### EXERCISE PROMPT
Revise the entries from the line with "Locate an element" to the line with "I want to click on legend-item: COD" so that "width and height" becomes "size", with nothing else altered, and leave the pictures out of your answer.

### DATASET ###

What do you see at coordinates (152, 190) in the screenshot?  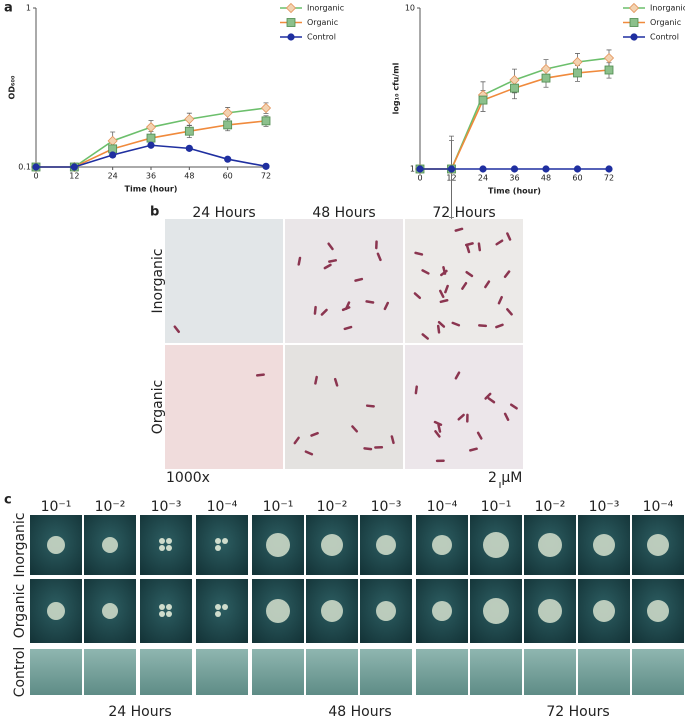 I see `x-axis-label: Time (hour)` at bounding box center [152, 190].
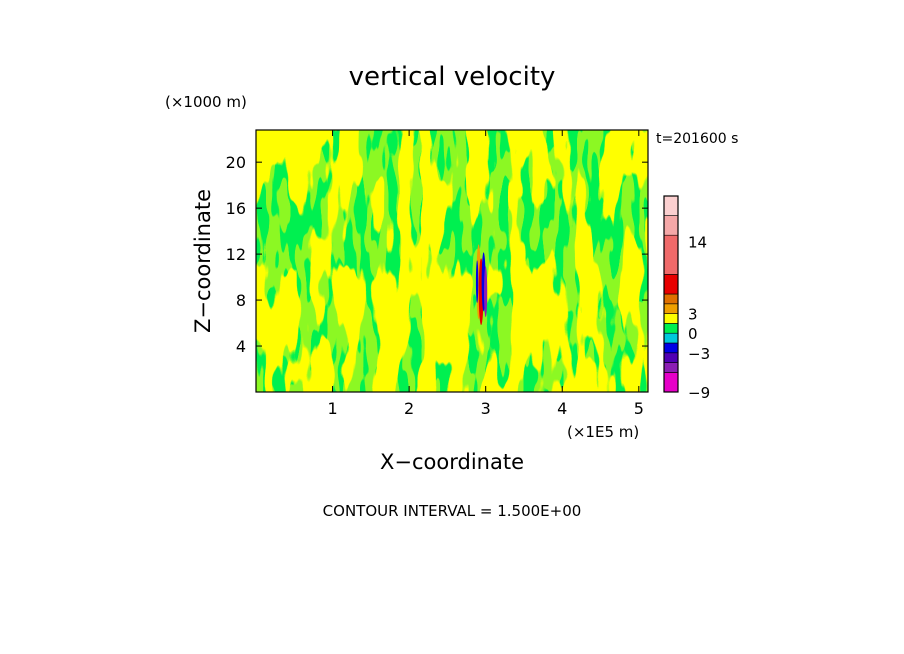  What do you see at coordinates (486, 408) in the screenshot?
I see `x-tick-label: 3` at bounding box center [486, 408].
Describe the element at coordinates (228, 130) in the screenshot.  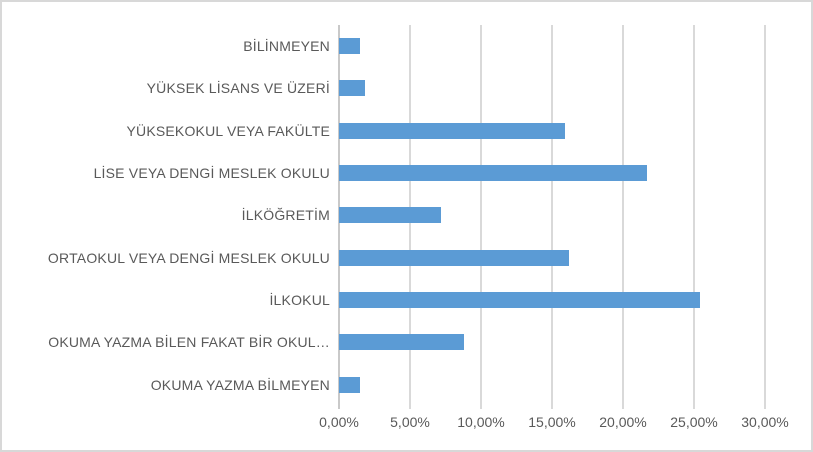
I see `category-label: YÜKSEKOKUL VEYA FAKÜLTE` at that location.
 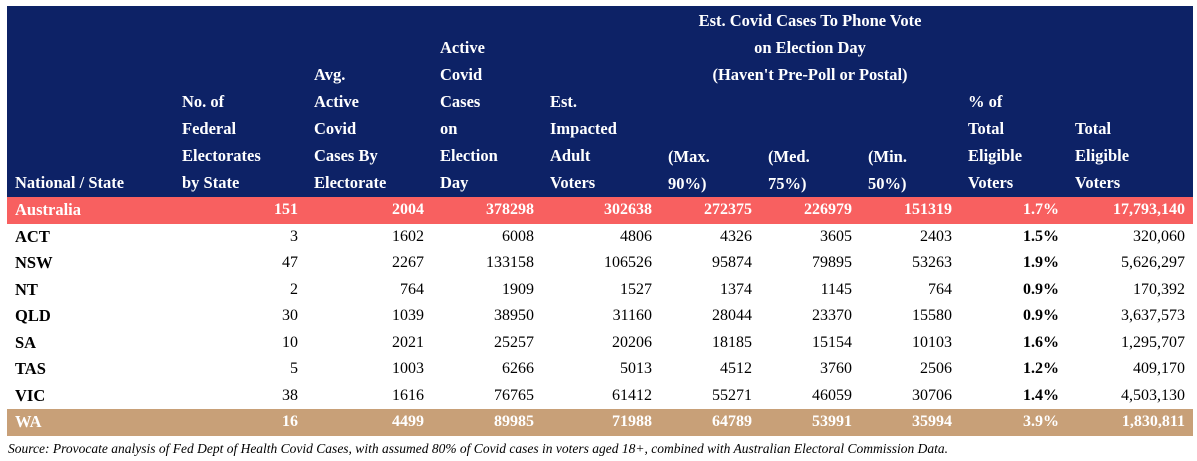 What do you see at coordinates (408, 210) in the screenshot?
I see `value-cell-avg-cases: 2004` at bounding box center [408, 210].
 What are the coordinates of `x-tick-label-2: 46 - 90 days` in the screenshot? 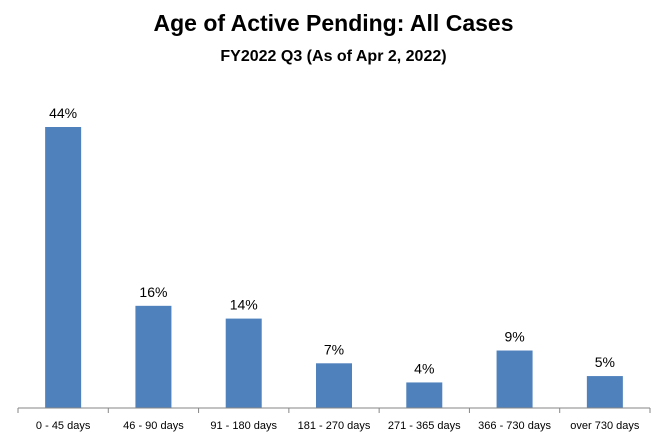 It's located at (154, 426).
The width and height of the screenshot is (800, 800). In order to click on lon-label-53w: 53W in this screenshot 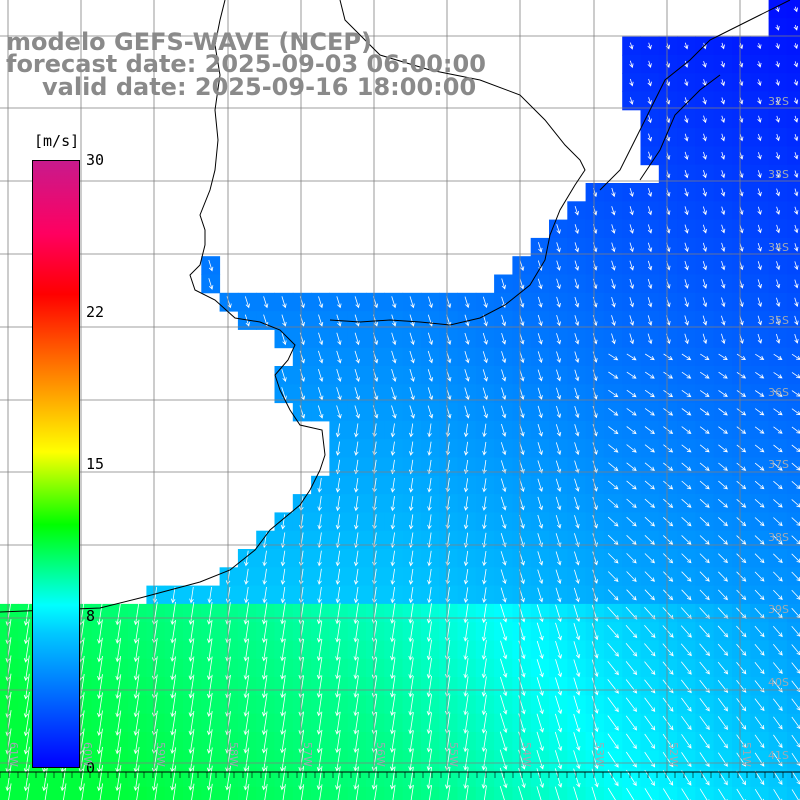, I will do `click(600, 754)`.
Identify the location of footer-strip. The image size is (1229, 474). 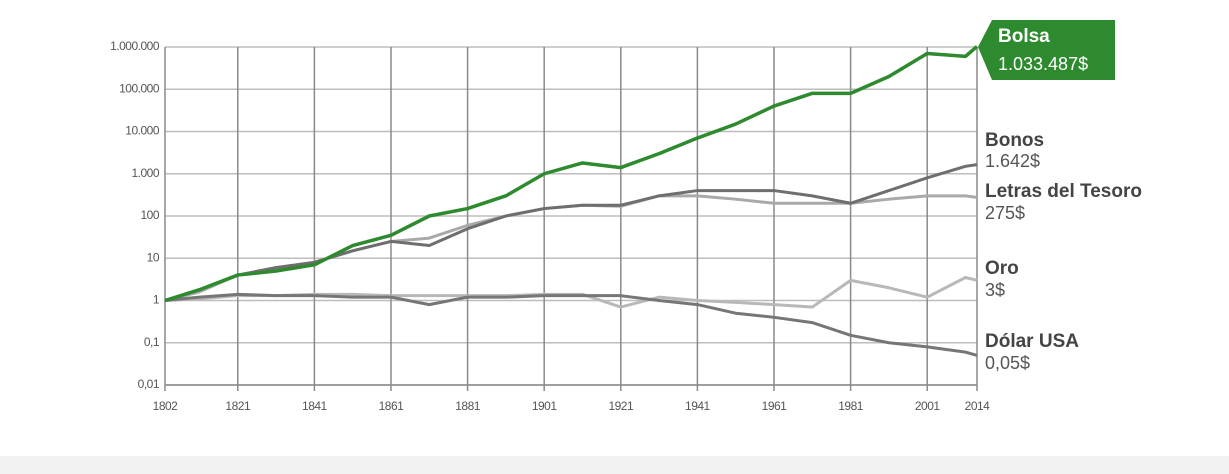
(614, 465).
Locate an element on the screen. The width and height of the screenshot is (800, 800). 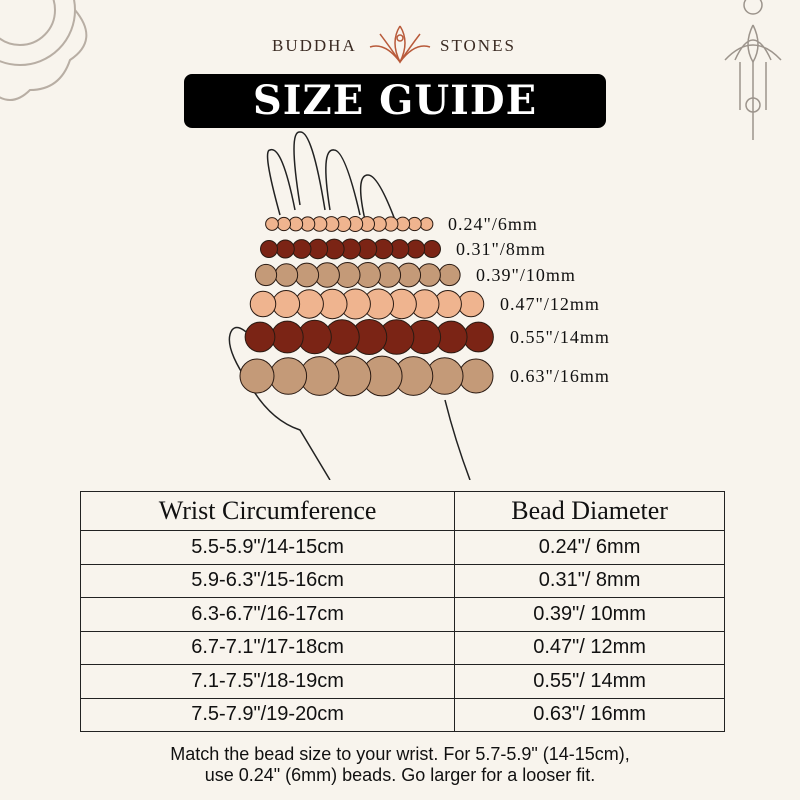
table-row: 7.1-7.5"/18-19cm 0.55"/ 14mm is located at coordinates (402, 682).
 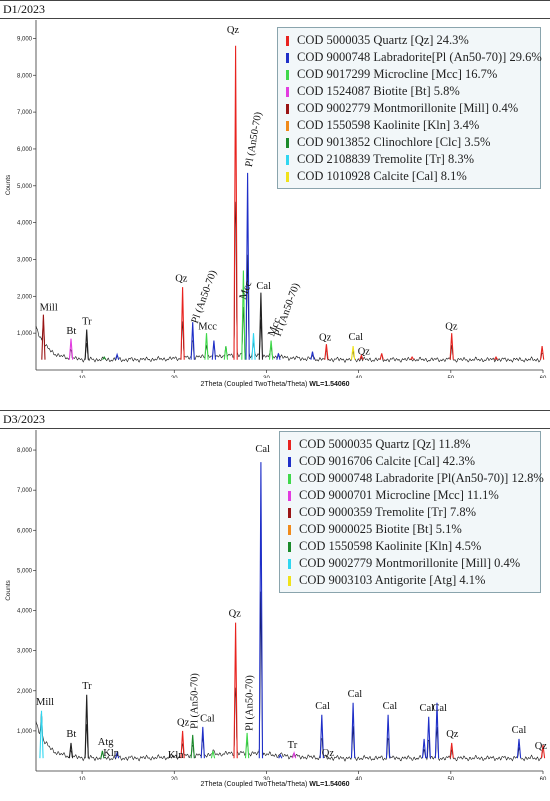 I want to click on legend-item: COD 9002779 Montmorillonite [Mill] 0.4%, so click(x=411, y=564).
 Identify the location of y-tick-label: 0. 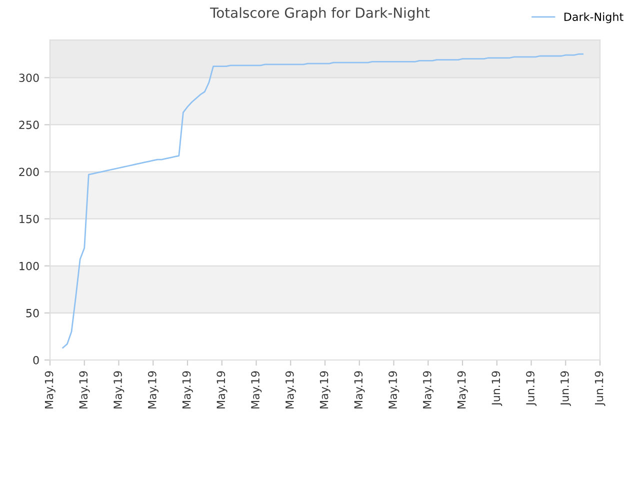
(36, 360).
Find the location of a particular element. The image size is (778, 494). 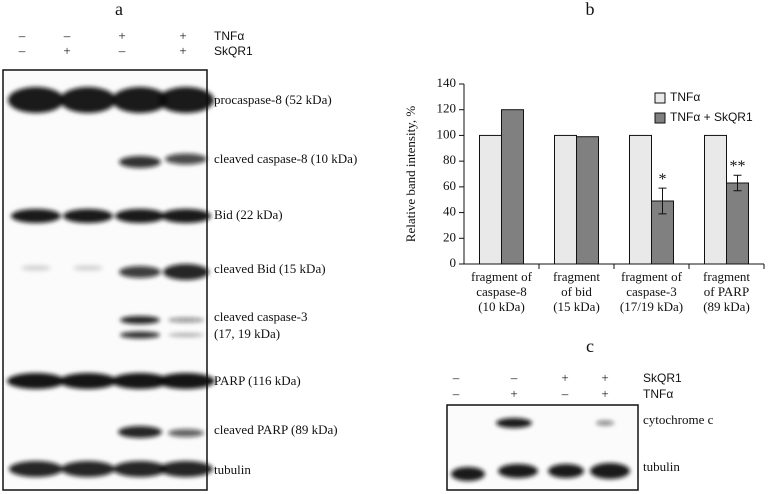

x-tick-label: fragment of bid (15 kDa) is located at coordinates (576, 292).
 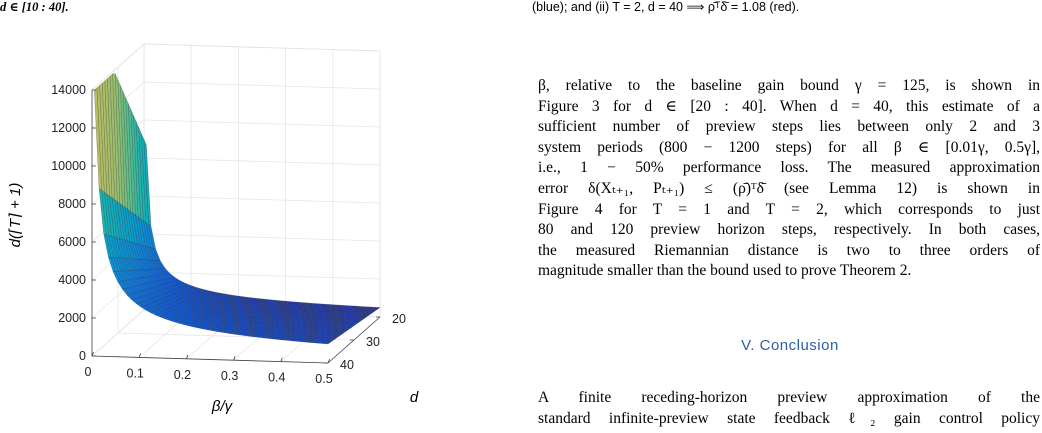 I want to click on z-tick-label: 2000, so click(x=72, y=318).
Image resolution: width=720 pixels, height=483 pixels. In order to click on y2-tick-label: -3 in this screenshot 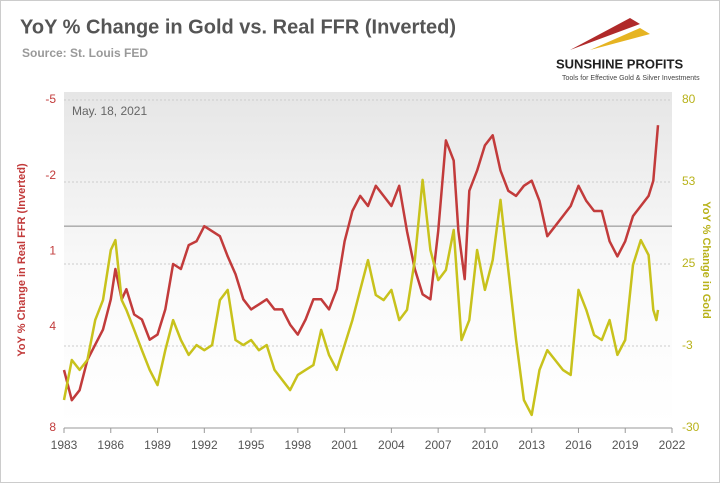, I will do `click(688, 345)`.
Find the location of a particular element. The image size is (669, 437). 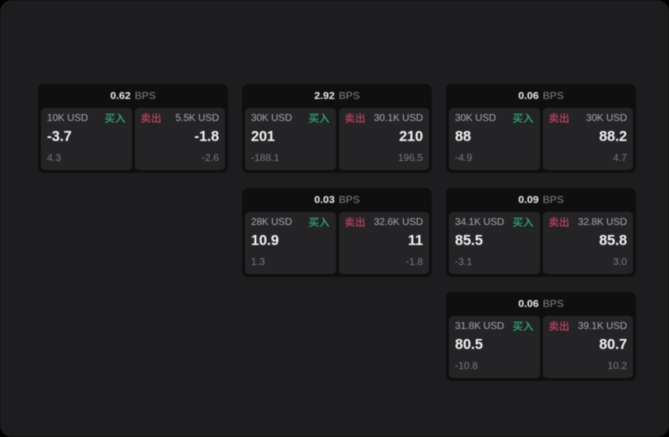

buy-panel-top: 10K USD 买入 is located at coordinates (86, 118).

###

### ANSWER SPACE
Locate an element on the screen. The size of the screenshot is (800, 800). 
table-row: 7.1-7.5"/18-19cm 0.55"/ 14mm is located at coordinates (402, 682).
  I want to click on legend-item: COD 9002779 Montmorillonite [Mill] 0.4%, so click(x=411, y=564).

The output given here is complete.